Conventional on-pump coronary artery bypass graft (CABG) routinely uses anticoagulation with high-dose heparin (≥ 300 U/kg) whereas the heparin protocol in off-pump coronary artery bypass (OPCAB) varies among surgeons. The authors analyzed coagulation status from their recent randomized prospective OPCAB or conventional on-pump CABG surgery to make it useful for practicing physicians who manage anticoagulation during CABG surgery.

In this study, 200 patients were randomized to OPCAB or conventional on-pump CABG. Cardiopulmonary bypass (CPB) was performed according to the routine protocol, with a roller pump, non-heparin coated circuit, and moderate hypothermia in the on-pump CABG group. Preoperative laboratory coagulation data were recorded, including hematocrit, platelet count, fibrinogen level, and international normalized ratio (INR) of prothrombin time.

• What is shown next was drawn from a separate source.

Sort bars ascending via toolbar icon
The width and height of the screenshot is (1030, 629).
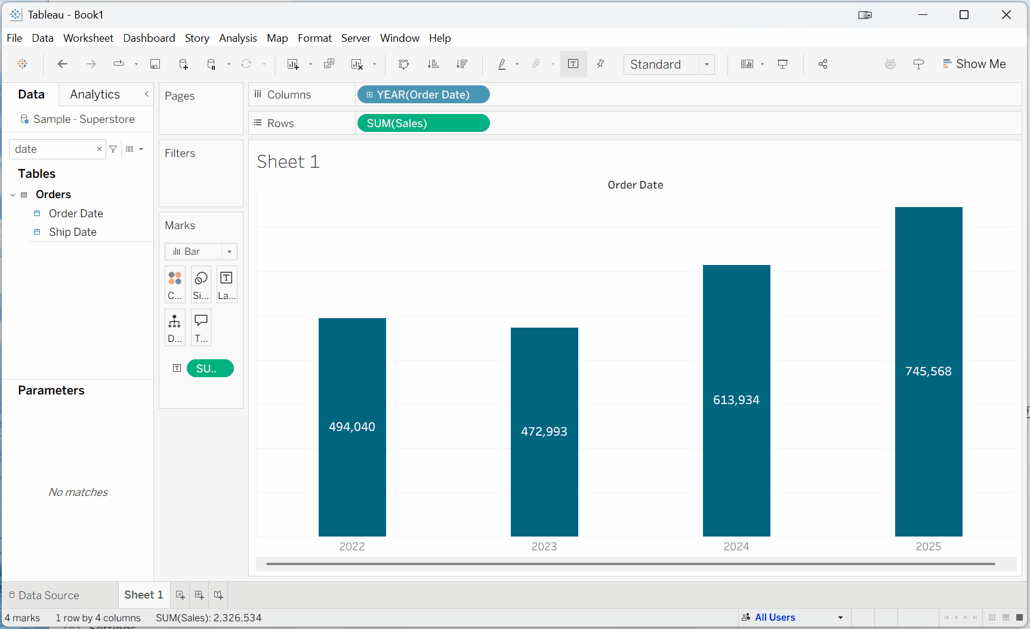click(433, 64)
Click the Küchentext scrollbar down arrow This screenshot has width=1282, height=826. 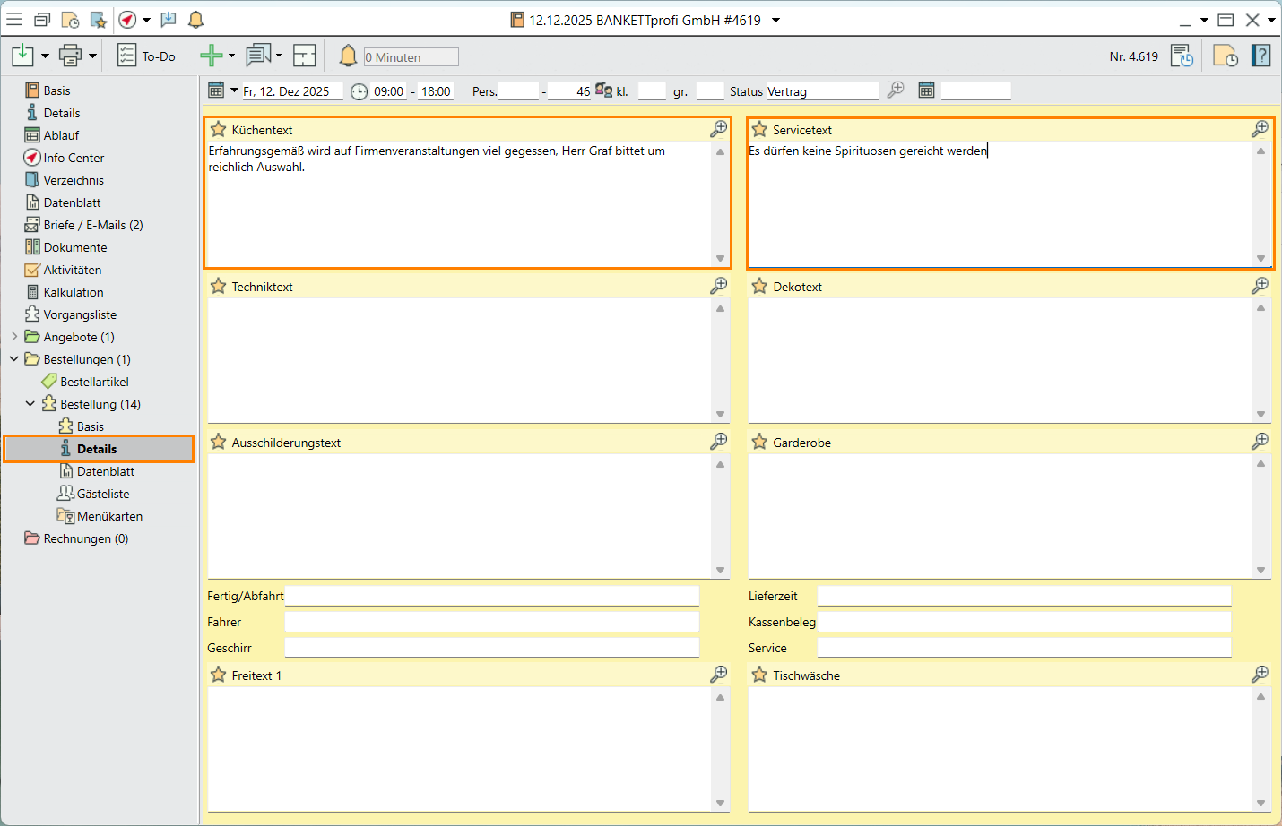[720, 259]
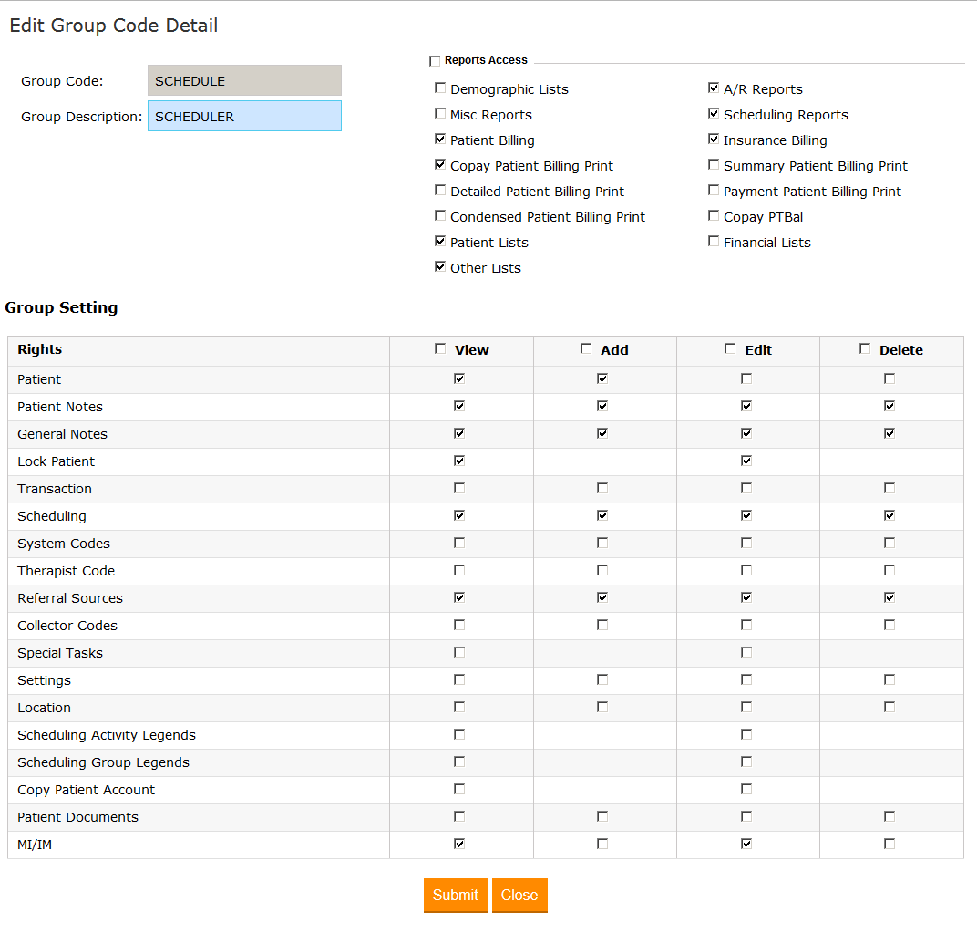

Anticoagulation for OPCAB was performed with an initial dose of heparin, 180 U/kg, followed by a 3000-U bolus every 30 min, to maintain the activated clotting time (ACT) at 350 sec or more. In the CABG patients, anticoagulation was obtained with an initial dose of heparin, 400 U/kg, to maintain an ACT greater than 400 sec. Heparin reversal was achieved with protamine 200-250 mg to achieve a normal ACT.

Postoperatively, the platelet count was higher in the OPCAB group compared to the CABG group. The percentage of patients who had a platelet count < 100 x 103 per microliter was less in the OPCAB group than in the CABG group. Postoperatively, international normalized ratio (INR) was lower in the OPCAB group, and partial thromboplastin time (PTT) was higher in the OPCAB group. In the CABG group, the postoperative angle and maximum amplitude values were significantly smaller and K time was longer than the preoperative values, and the postoperative native thromboelastography (TEG) index indicated that fewer patients were considered hypercoagulable in the CABG group than in the OPCAB group. Total heparin and protamine doses were lower in the OPCAB group.

This study showed that the current anticoagulation regimen in the OPCAB patients achieved a peak ACT of 445 ± 73 sec, and it preserved platelet counts and fibrinogen levels. Maintaining high levels of anticoagulation with heparin titration or supplemental antithrombin has been shown to reduce the activation of coagulation. The percentage of patients who were at high risk for platelet transfusion was 4.1% in the OPCAB group and 22.2% in the CABG group, whereas the incidence of a low fibrinogen level (<150 mg/dL) was similar in the two groups.

The rate of bleeding complications requiring re-exploration was similar in the OPCAB and CABG groups. OPCAB patients may present a hyper-coagulable state because of the better-preserved coagulation factors, platelets, and fibrinogen. In contrast to CABG patients who develop platelet dysfunction during CPB, pharmacological platelet inhibition with aspirin, 650 mg, was used routinely in the OPCAB group.

In conclusion, this study showed that a heparin anticoagulation regimen of 180 U/kg plus 3000 U every 30 min, with intraoperative aspirin, 650 mg, in OPCAB patients does not lead to a hypercoagulable state. Total doses of heparin and protamine were smaller in the OPCAB group compared with the CABG group and there was a residual heparin effect on TEG and PTT in the early postoperative period in the OPCAB group. A further study is required to evaluate the postoperative coagulation status in OPCAB patients, and the necessity for antithrombotic or anti-platelet therapy.